*PROMPT*. Make an exact copy, without pictures, of the lines below from the one containing "Where should I" to the last line, both ends included.

*SOURCE DATA*.

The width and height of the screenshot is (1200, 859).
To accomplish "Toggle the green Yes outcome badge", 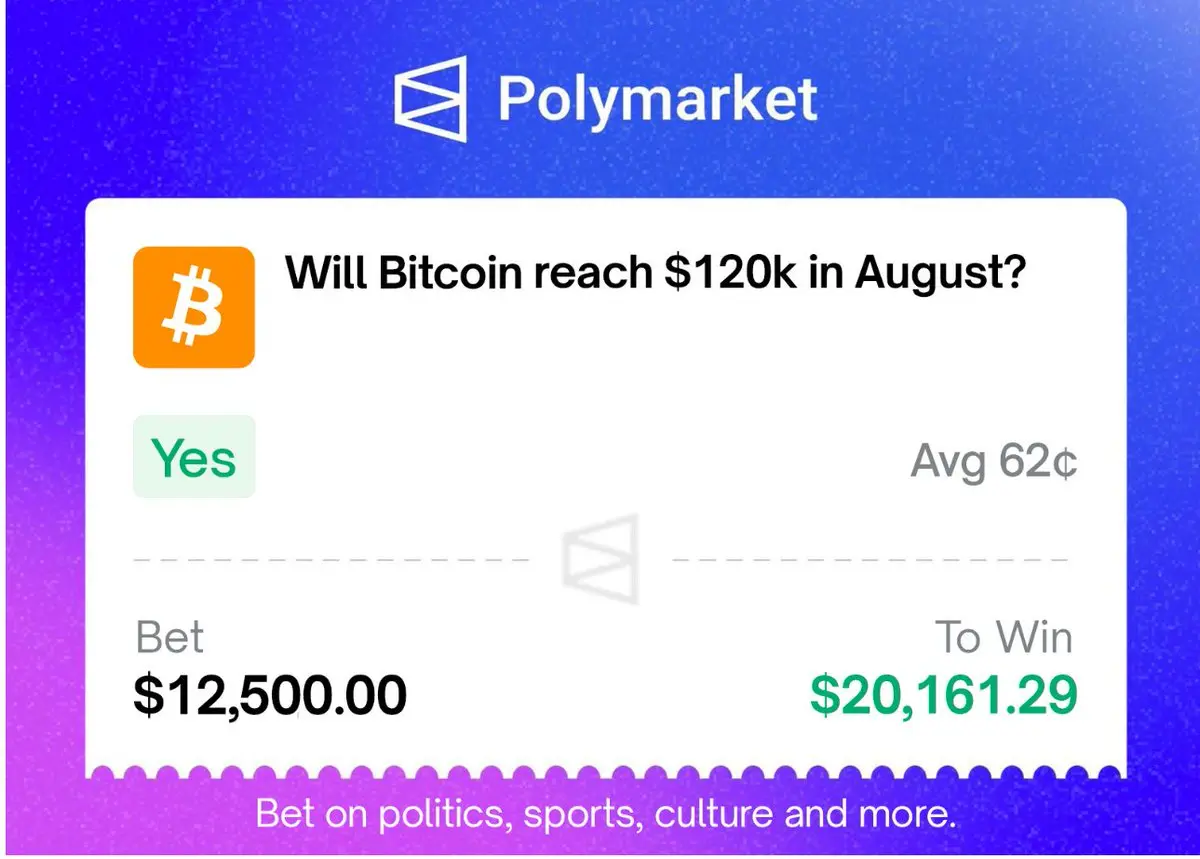I will (194, 457).
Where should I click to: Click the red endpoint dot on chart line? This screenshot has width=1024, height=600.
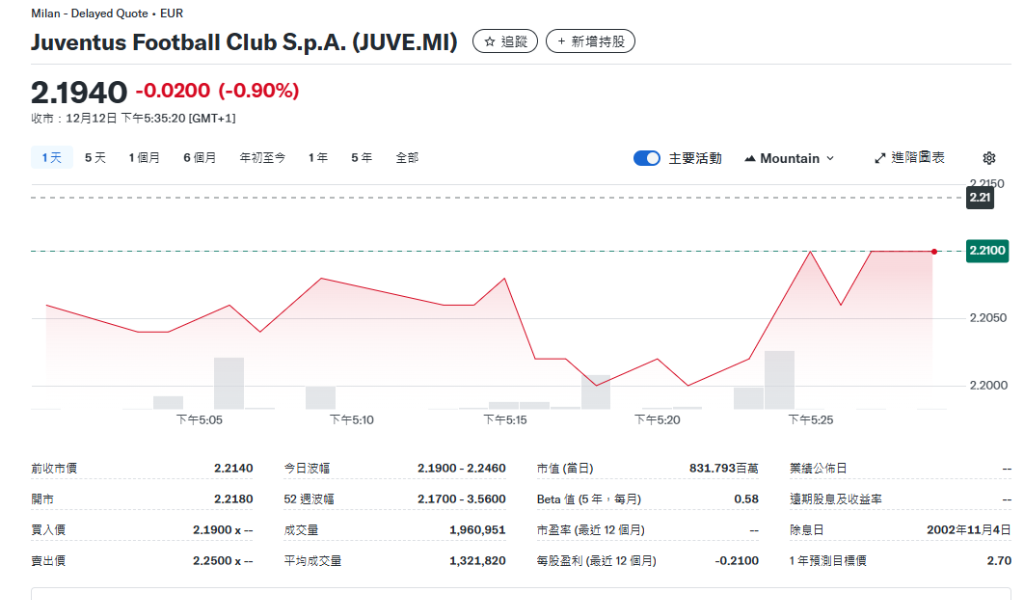coord(934,251)
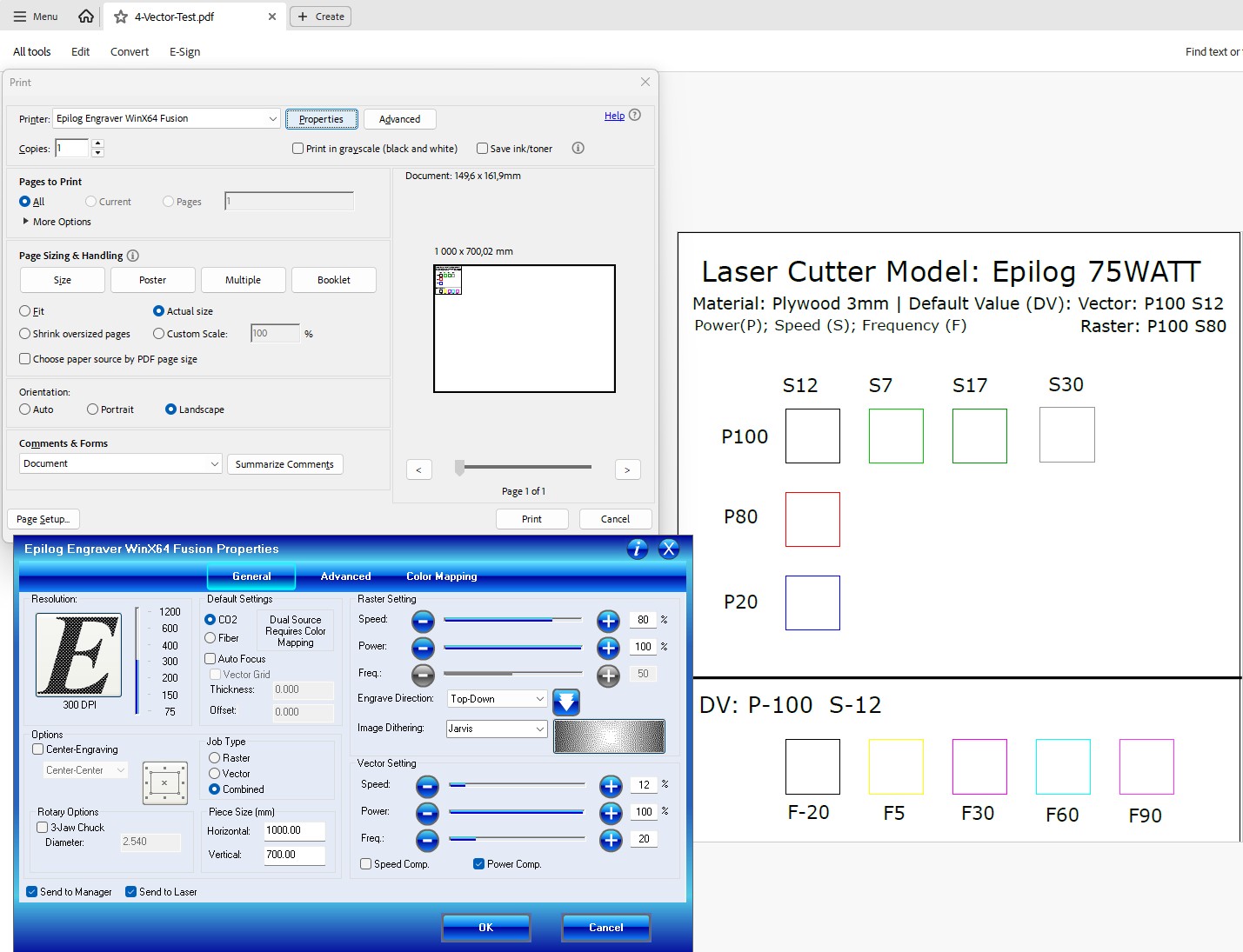Screen dimensions: 1243x952
Task: Check the Speed Comp option in Vector Setting
Action: (365, 863)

*WRITTEN SOLUTION*.
Where should I click to: Click the red endpoint dot on chart line? This screenshot has width=1024, height=600.
coord(934,251)
Screen dimensions: 1243x952
Task: Check the Speed Comp option in Vector Setting
Action: (365, 863)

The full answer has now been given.